**Requests**
1. In the license amendment letter, reproduce the passage starting with "The NRC requested" and going on through "the proposed amendment.", swapping "submittal" for "response".
2. For the license amendment letter, state whether each of these agrees with it, answering yes or no and quoting the deciding words: (a) The NRC asked for additional information to complete its review. (b) This letter contains regulatory commitments. (c) The proposed change allows permanent extension of Type B test frequencies.

**Page excerpt**
Additional Information Regarding Request for License Amendment to Revise Technical Specifications Section 5.5.12 for Permanent Extension of Type A and Type C Leak Rate Test Frequencies

References:

1. Letter from P. R. Simpson (Exelon Generation Company, LLC) to U.S. NRC, "Request for License Amendment to Revise Technical Specifications Section 5.5.12 for Permanent Extension of Type A and Type C Leak Rate Test Frequencies," dated April 27, 2017

2. Letter from K. J. Green (U.S. NRC) to B. C. Hanson (Exelon Generation Company, LLC), "Quad Cities Nuclear Power Station, Units 1 and 2 -

Request for Additional Information Concerning Permanent Extension of Type A and Type C Leak Rate Test Frequencies (RS-17-051) (CAC. Nos.

MF9675 and MF9676)," dated September 19, 2017 In Reference 1, Exelon Generation Company, LLC (EGC) requested an amendment to Renewed Facility Operating License Nos. DPR-29 and DPR-30 for Quad Cities Nuclear Power Station (QCNPS), Units 1 and 2, respectively. The proposed change revises Technical Specifications (TS) 5.5.12, "Primary Containment Leakage Rate Testing Program," to allow for the permanent extension of the Type A Integrated Leak Rate Testing (ILRT) and Type C Leak Rate Testing frequencies.

The NRC requested additional information that is needed to complete review of the proposed change in Reference 2. In response to this request, EGC is providing the attached information.

EGC has reviewed the information supporting a finding of no significant hazards consideration, and the environmental consideration, that were previously provided to the NRC in Attachment 1 of Reference 1. The additional information provided in this submittal does not affect the bases for concluding that the proposed license amendment does not involve a significant hazards

September 28, 2017 U.S. Nuclear Regulatory Commission Page2 consideration. In addition, the additional information provided in this submittal does not affect the bases for concluding that neither an environmental impact statement nor an environmental assessment needs to be prepared in connection with the proposed amendment.

There are no regulatory commitments contained in this letter. Should you have any questions concerning this letter, please contact Mr. Kenneth M. Nicely at (630) 657-2803.

**Dataset**
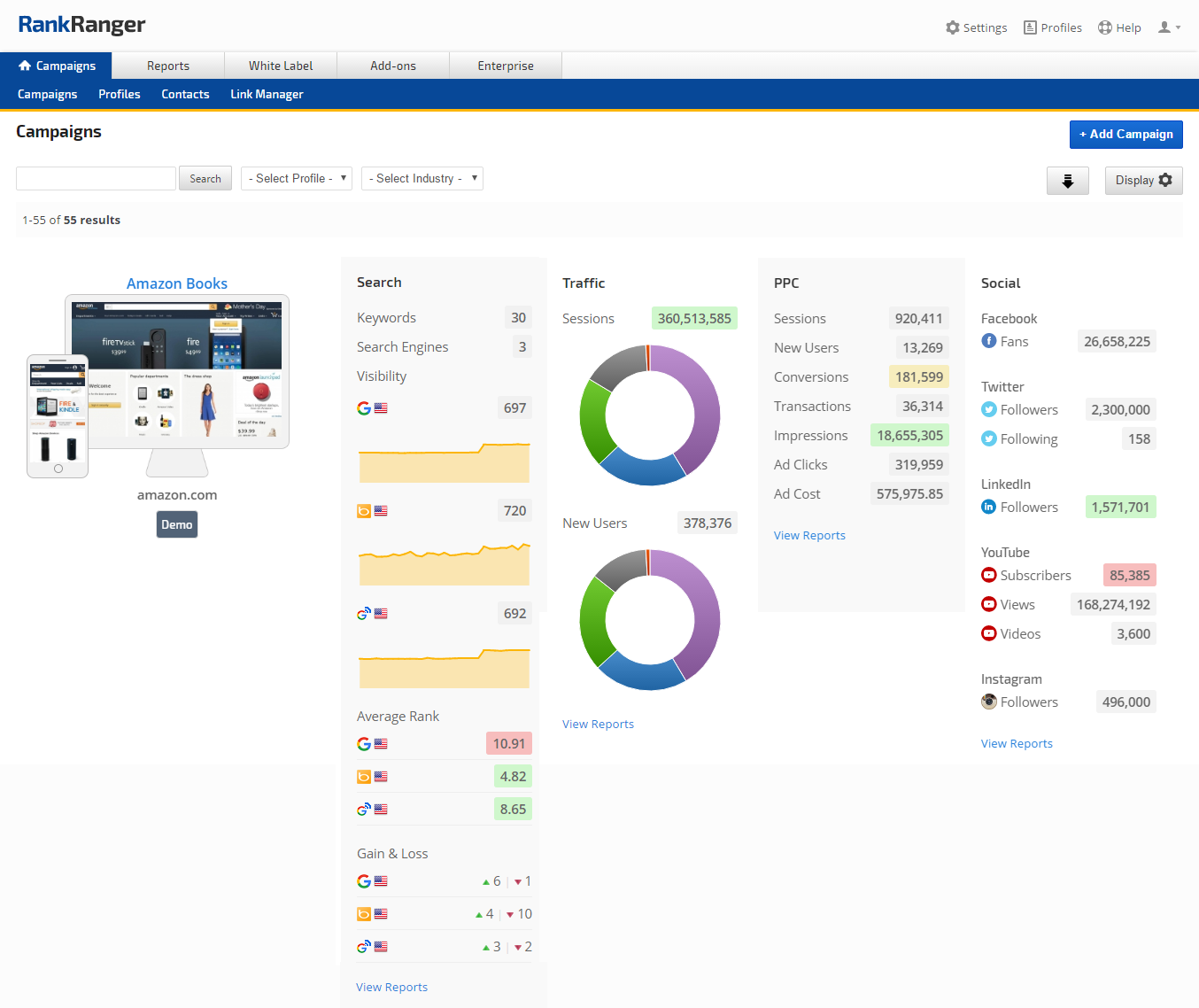Viewport: 1199px width, 1008px height.
Task: Click the Facebook Fans icon
Action: [989, 341]
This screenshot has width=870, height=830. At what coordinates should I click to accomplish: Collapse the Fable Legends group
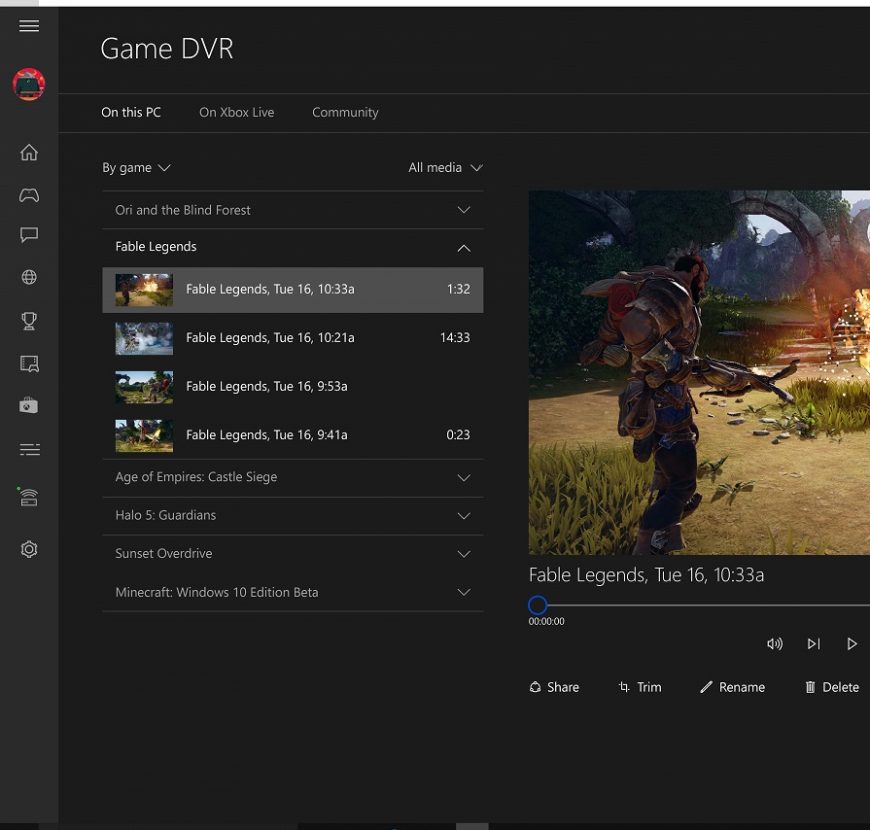(x=463, y=247)
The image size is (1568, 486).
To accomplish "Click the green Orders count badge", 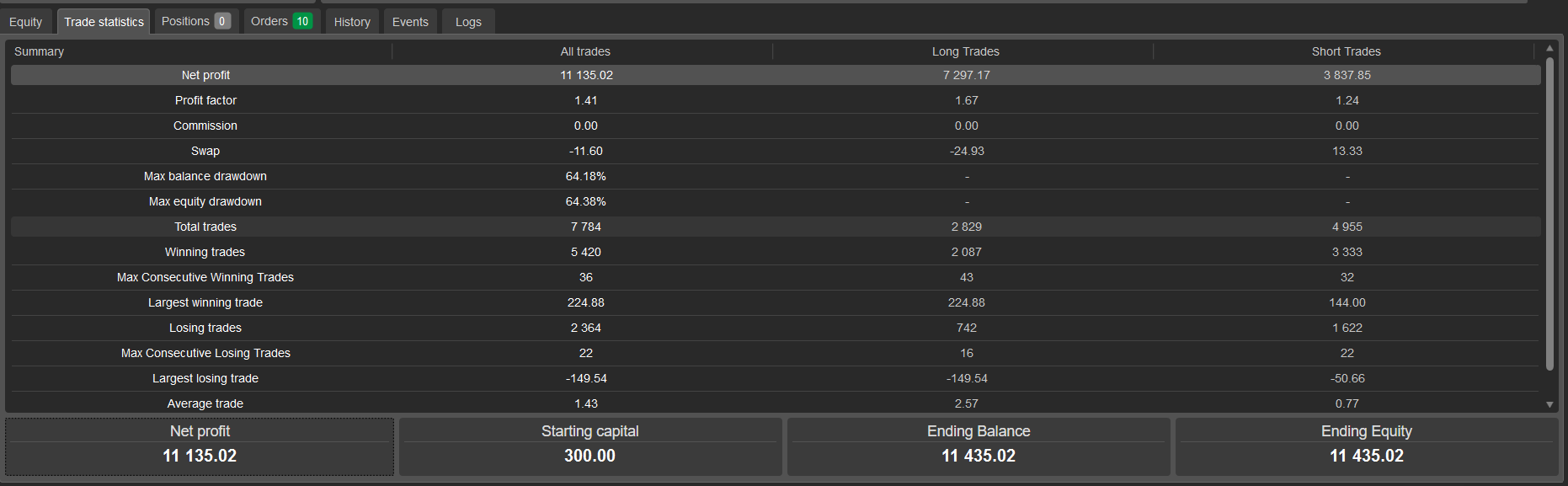I will [x=302, y=21].
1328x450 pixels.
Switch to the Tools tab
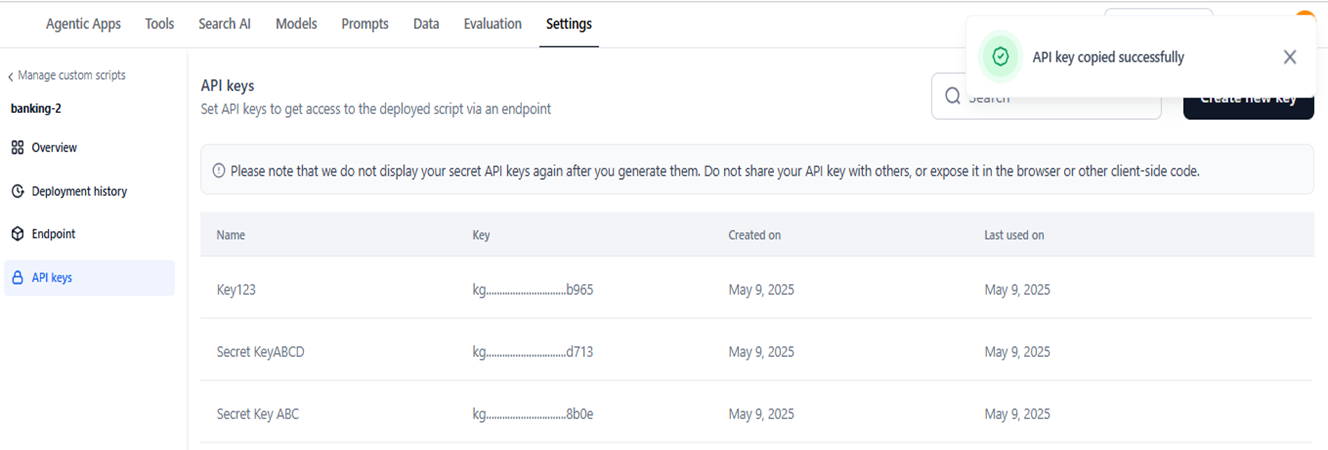(x=159, y=24)

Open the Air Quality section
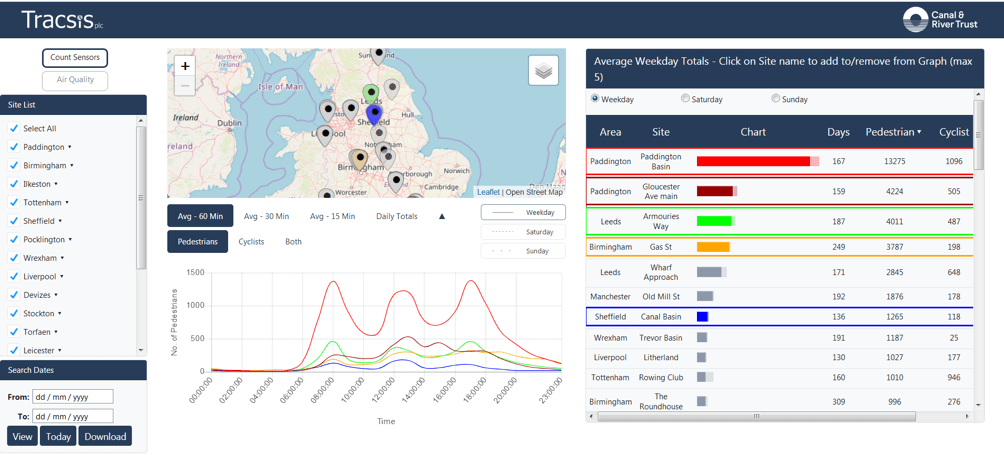(75, 80)
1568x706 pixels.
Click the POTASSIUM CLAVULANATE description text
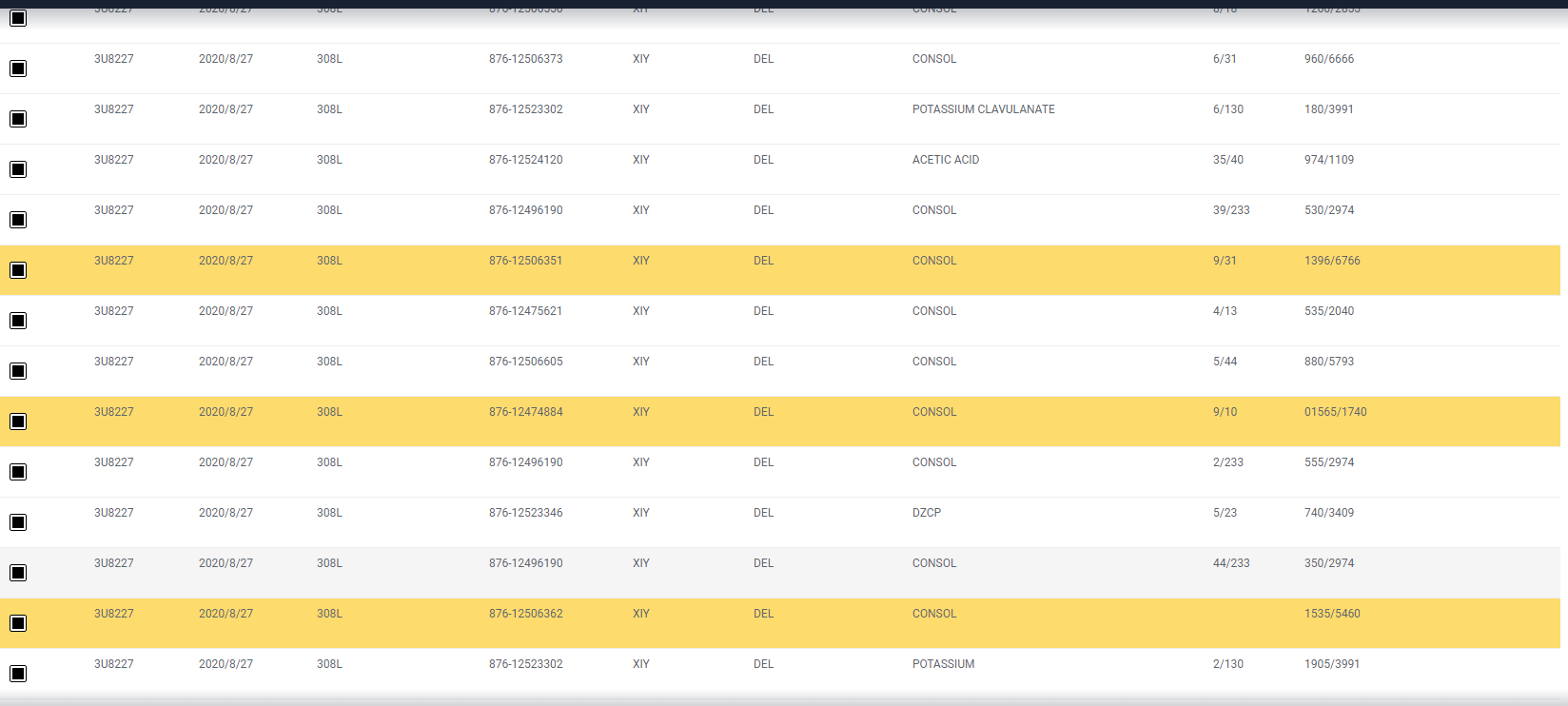(x=983, y=109)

**Outputs in order**
1.
The NRC requested additional information that is needed to complete review of the proposed change in Reference 2. In response to this request, EGC is providing the attached information.

EGC has reviewed the information supporting a finding of no significant hazards consideration, and the environmental consideration, that were previously provided to the NRC in Attachment 1 of Reference 1. The additional information provided in this response does not affect the bases for concluding that the proposed license amendment does not involve a significant hazards

September 28, 2017 U.S. Nuclear Regulatory Commission Page2 consideration. In addition, the additional information provided in this response does not affect the bases for concluding that neither an environmental impact statement nor an environmental assessment needs to be prepared in connection with the proposed amendment.

2.
(a) Yes: "The NRC requested additional information that is needed to complete review of the proposed change in Reference 2."
(b) No: "There are no regulatory commitments contained in this letter."
(c) No: "to allow for the permanent extension of the Type A Integrated Leak Rate Testing (ILRT) and Type C Leak Rate Testing frequencies."